API Access Control - AWS Marketplace Catalog API

API Access Control

Before you can use the AWS Marketplace Catalog API, your seller account must be added to the approved list. Otherwise, your requests will fail. You must also create IAM users, roles, and policies before you can use the AWS Marketplace Catalog API. Contact us if you'd like to be approved for this service.

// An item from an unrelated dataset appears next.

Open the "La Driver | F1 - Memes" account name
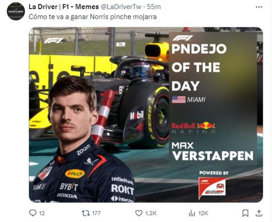This screenshot has width=272, height=222. (x=59, y=7)
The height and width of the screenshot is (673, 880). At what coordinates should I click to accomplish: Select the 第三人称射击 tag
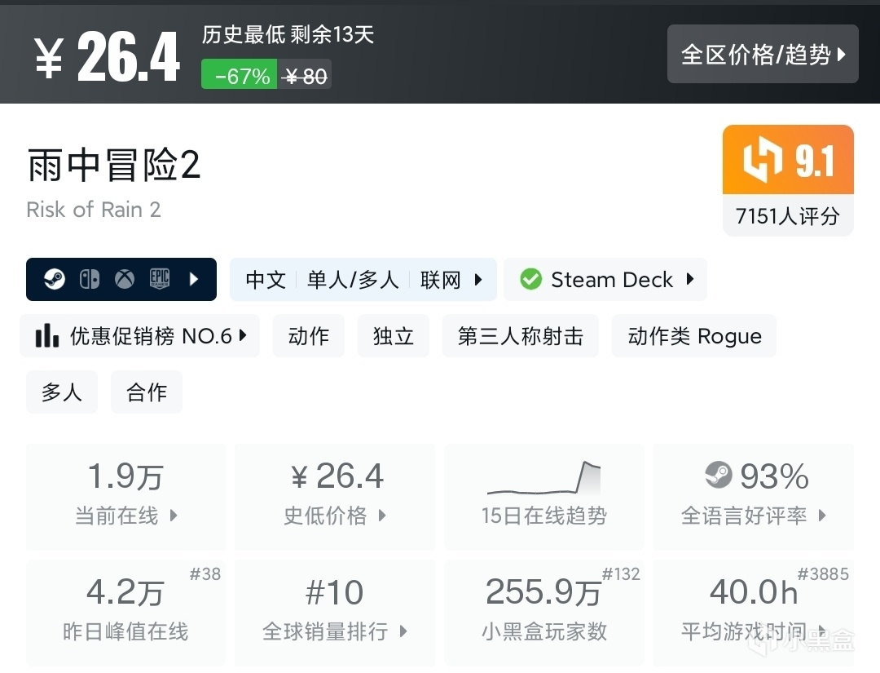pos(521,336)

Use AWS Identity and Access Management (IAM) to create IAM roles and assign policies that grant limited permissions to end users. The policies define the actions the role can take on your product entities through the AWS Marketplace Catalog API. For example, you can define roles such as engineering, marketing, and pricing. A user in your organization who has been added to the engineering role might be granted permissions to initiate a change request to publish a new version, but cannot list all change sets.

Set Up IAM Permissions

You can use the AWSMarketplaceSellerFullAccess IAM managed policy which has full access to the AWS Marketplace Catalog API in addition to its other permissions. You can grant read-only access for the Catalog API with the AWSMarketplaceSellerProductsReadOnly policy. The following is a list of the actions that you can use in your IAM policies for scoping permissions to the AWS Marketplace Catalog API:

  • aws-marketplace:ListChangeSets

  • aws-marketplace:DescribeChangeSet

  • aws-marketplace:StartChangeSet

  • aws-marketplace:CancelChangeSet

  • aws-marketplace:ListEntities

  • aws-marketplace:DescribeEntity

For more information on these policies, their permissions, and other IAM managed policies, sign into the https://console.aws.amazon.com/iam/, choose Policies, and search for Marketplace.

Condition Keys

The AWS Marketplace Catalog API also supports condition keys for the StartChangeSet action, allowing you to tune IAM policies for each change type. For example, if an IAM user has the policy attached to their user, then they can only perform StartChangeSet when the change type name is ExampleChangeTypeName.

{ "Version": "2012-10-17", "Statement": [ { "Effect": "Allow", "Action": "aws-marketplace:StartChangeSet", "Resource": "*", "Condition": { "StringEquals": { "catalog:ChangeType": [ "ExampleChangeTypeName" ] } } } ] }